I swung back towards the front and found her glaring at me, and instantly felt fire in my cheeks as I had earlier at line-up.
‘Girls’ ports and boys’ bags will be kept out there’, she went on pointing in the direction of a door which led to the back end of the enclosed verandah. ‘…and that will do for now… oh, except… if you’re good and do everything you should, you might get an early mark. Now we’ll listen to Kindergarten Of The Air… please Missy.’ She motioned towards a radio on a small table against the side wall.
Missy checked the station and I wondered what an early mark was: it must be something we would like if we got it for being good. I decided there and then to sit up straight, never talk, and never turn my head… so that I could find out.
Not talking in class was easy. Judy, the girl who shared my table, hung her head to one side and kept her mouth closed even when Sister told us to sing along if we knew any of the nursery rhymes. I pretended to sing even though I didn’t know the songs, for fear attention might again be drawn to me.
Not turning my head was more difficult.
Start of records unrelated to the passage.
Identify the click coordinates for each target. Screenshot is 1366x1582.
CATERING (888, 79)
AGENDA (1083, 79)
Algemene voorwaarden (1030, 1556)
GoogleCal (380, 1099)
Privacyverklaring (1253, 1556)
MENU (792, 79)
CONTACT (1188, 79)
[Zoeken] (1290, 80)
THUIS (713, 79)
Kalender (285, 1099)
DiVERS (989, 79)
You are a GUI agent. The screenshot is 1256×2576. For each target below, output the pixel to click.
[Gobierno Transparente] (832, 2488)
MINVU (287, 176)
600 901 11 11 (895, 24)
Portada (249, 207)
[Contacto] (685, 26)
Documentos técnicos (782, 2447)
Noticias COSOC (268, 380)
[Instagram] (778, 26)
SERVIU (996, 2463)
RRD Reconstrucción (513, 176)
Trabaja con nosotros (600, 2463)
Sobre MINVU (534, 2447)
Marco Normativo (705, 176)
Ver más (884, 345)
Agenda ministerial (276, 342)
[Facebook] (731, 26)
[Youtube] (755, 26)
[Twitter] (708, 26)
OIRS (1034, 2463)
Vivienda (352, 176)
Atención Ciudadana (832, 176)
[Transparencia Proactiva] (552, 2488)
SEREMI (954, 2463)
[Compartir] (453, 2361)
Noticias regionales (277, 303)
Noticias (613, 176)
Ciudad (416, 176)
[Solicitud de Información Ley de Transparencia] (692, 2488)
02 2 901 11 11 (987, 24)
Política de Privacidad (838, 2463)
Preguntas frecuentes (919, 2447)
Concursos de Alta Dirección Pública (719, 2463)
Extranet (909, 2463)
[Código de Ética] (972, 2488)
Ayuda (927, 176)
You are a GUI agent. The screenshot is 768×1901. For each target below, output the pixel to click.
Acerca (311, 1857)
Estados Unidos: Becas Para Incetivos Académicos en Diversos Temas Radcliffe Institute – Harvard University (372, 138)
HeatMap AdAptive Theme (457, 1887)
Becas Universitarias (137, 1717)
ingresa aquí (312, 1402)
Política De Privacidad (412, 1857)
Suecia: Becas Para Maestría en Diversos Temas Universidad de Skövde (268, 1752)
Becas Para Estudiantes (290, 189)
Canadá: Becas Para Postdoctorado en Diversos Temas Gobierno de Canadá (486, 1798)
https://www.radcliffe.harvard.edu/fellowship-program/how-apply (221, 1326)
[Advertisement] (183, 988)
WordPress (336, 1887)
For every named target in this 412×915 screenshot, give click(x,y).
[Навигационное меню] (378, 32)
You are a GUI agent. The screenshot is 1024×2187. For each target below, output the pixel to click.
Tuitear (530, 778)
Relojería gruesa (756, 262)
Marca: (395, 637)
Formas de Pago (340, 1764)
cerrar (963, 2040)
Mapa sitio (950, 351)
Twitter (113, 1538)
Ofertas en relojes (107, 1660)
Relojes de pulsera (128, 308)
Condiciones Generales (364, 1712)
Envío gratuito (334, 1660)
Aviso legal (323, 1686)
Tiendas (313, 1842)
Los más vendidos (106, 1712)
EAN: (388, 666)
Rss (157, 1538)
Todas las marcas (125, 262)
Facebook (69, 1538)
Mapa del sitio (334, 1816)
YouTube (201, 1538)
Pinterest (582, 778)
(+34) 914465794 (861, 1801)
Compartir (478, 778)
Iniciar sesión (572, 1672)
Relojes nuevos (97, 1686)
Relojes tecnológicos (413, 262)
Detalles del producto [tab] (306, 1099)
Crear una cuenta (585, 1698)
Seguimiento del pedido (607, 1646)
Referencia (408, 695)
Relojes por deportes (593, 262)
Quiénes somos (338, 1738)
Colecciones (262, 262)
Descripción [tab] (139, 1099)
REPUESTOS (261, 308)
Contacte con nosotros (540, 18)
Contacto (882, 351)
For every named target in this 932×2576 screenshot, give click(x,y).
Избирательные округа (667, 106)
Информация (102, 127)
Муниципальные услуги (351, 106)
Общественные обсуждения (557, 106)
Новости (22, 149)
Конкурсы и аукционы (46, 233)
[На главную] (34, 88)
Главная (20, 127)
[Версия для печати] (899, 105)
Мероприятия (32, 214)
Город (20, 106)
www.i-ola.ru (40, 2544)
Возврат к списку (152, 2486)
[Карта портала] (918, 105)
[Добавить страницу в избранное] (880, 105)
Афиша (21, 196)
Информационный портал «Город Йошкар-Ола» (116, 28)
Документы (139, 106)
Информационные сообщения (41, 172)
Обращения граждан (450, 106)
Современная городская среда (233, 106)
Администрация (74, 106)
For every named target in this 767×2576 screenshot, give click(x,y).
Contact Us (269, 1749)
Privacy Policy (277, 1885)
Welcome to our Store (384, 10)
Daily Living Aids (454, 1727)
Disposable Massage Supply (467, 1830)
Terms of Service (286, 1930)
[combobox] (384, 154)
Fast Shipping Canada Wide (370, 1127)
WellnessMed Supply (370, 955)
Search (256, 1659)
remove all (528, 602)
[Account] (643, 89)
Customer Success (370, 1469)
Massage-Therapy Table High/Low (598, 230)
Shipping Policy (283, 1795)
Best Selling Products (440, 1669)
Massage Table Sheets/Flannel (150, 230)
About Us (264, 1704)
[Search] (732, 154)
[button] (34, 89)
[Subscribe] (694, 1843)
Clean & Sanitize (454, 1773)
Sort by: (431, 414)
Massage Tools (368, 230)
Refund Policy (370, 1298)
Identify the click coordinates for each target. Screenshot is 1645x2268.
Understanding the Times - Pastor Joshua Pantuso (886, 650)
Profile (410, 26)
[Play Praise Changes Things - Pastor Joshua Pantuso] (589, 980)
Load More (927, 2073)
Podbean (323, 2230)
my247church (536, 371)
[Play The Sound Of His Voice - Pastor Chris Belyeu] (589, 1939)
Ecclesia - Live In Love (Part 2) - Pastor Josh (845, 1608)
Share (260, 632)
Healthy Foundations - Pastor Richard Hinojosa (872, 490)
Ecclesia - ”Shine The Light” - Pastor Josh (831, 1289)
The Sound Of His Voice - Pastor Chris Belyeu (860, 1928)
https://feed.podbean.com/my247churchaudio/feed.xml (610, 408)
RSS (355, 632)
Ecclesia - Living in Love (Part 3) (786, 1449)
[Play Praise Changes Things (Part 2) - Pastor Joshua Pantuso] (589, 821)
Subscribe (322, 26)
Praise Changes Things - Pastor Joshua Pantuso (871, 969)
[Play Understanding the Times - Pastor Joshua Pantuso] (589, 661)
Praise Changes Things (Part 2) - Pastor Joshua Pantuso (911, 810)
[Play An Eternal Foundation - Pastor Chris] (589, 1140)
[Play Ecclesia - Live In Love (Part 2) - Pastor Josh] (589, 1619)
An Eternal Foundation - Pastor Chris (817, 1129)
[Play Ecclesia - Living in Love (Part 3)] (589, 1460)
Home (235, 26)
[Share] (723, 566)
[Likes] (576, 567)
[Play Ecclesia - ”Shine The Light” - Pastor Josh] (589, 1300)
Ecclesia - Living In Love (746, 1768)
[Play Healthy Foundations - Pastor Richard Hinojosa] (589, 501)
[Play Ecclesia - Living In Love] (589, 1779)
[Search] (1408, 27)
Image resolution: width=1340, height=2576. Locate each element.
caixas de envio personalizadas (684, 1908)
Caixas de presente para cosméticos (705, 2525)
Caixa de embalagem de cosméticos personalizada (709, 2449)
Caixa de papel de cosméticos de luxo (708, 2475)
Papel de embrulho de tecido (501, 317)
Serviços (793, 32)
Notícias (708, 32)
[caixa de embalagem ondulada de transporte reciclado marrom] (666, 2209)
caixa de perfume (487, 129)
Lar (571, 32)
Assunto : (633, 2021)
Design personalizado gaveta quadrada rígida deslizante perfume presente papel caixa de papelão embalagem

I was bursting to see where my friend from line-up was sitting, and had missed him in my momentary look earlier. Nevertheless, I resisted the temptation and was dutiful all day. So, it seems, was everyone else. In the afternoon, when we had folded our arms and rested our heads in them on the desk, Sister Xavier declared, ‘You have been such good children, you can all have an early mark! Good afternoon, girls and boys.’ She cradled her right ear with her hand in anticipation.
‘Good afternoon, Sister. Good afternoon, Missy’, the class chirped, and still my voice had next to no sound and Judy’s lips remained sealed.
‘Get your bags quietly now children, and we’ll see you for the bell at nine-thirty in the morning.’
Judy and I were last to collect our bags and stroll to the front of the building. We sat on the long bench seat under a tree of full shade and watched each other in silence. I wondered why there was nobody there to meet me and tried to work out what the ‘early mark’ was that Sister Xavier had promised. She didn’t seem to give us anything, certainly nothing that could be called a mark!